Sounds good mate, I was thinking of getting a litre bottle, drilling a hole in the lid smaller than airline, pull a bit of airline through and one of those plastic airline valves. Turn the bottle upside down and see if you can adjust the drips until it lasts a month maybe. Although at wherever rate I think you'll struggle make it last a month, maybe though. Just need to work out how much ferts to put in the bottle.

Still think root tabs are best solution though.

Sent from my STH100-2 using Tapatalk


----------



## steveno (4 Feb 2018)

Kezzab said:


> @steveno do you know what the volume of the reservoir is on the dosator? Can't see it on the spec.



Looks like AverageWhiteBloke answered your question. Its meant to last 4 weeks which is adequate for me, looked like a cost effective solution, was originally looking at automated dosing system, such as one of these Jebao auto dosing pump, but came across the Dosator and seems to tick all the right boxes.







 i have yet to use myself, wont need to until April, will only be away fro 2 week each time, so will set it going a week before i'm away to ensure everything is runing well. I'll will be using my Dosator with their V30 ferts along with their iron tabs. 





The DIY auto top up looks interesting, thou the Jebao auto dosing pump could also used to top up you tank, you could pick up an 3/4 pump model, each pump can be programmed individually.

As suggested only away for 2 weeks at a time so not to worried about evaporation. 

Hope you manage to find a suitable solution, Good luck.


----------



## AverageWhiteBloke (4 Feb 2018)

steveno said:


> Looks like AverageWhiteBloke answered your question. Its meant to last 4 weeks which is adequate for me, looked like a cost effective solution, was originally looking at automated dosing system, such as one of these Jebao auto dosing pump, but came across the Dosator and seems to tick all the right boxes.
> 
> 
> 
> ...


Have you got one Steve? How much ferts can you put in one?

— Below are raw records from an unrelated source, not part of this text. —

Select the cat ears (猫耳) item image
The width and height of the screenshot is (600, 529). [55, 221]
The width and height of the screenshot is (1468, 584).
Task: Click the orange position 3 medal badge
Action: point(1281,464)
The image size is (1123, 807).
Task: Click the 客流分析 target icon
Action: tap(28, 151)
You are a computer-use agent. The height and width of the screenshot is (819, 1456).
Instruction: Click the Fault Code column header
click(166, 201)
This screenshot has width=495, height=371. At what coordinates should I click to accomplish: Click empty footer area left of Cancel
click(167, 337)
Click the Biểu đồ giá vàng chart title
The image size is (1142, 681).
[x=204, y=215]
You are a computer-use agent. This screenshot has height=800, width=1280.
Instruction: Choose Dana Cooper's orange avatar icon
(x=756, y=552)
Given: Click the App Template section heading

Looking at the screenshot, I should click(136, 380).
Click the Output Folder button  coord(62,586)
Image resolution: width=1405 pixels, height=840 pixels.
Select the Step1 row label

Sent from my STH100-2 using Tapatalk


----------



## steveno (4 Feb 2018)

AverageWhiteBloke said:


> Have you got one Steve? How much ferts can you put in one?
> 
> Sent from my STH100-2 using Tapatalk



I have picked one up, but as suggest have yet to use, here the instruction that come with it:






Hope you can see ok, your only need used on the amount of ferts that indicate on the Dosator for the size of your tank.





you can also use a second unit to supply tank with their S7 ferts thou this only last 7 days, as suggest will only be using with their V30 ferts and iron tabs.


----------



## AverageWhiteBloke (4 Feb 2018)

steveno said:


> I have picked one up, but as suggest have yet to use, here the instruction that come with it:
> 
> View attachment 113086
> 
> ...


So how much water in ml's would be in it at the 300ltr mark mate? It actually looks a lot bigger than I thought now I can see it in your hand.  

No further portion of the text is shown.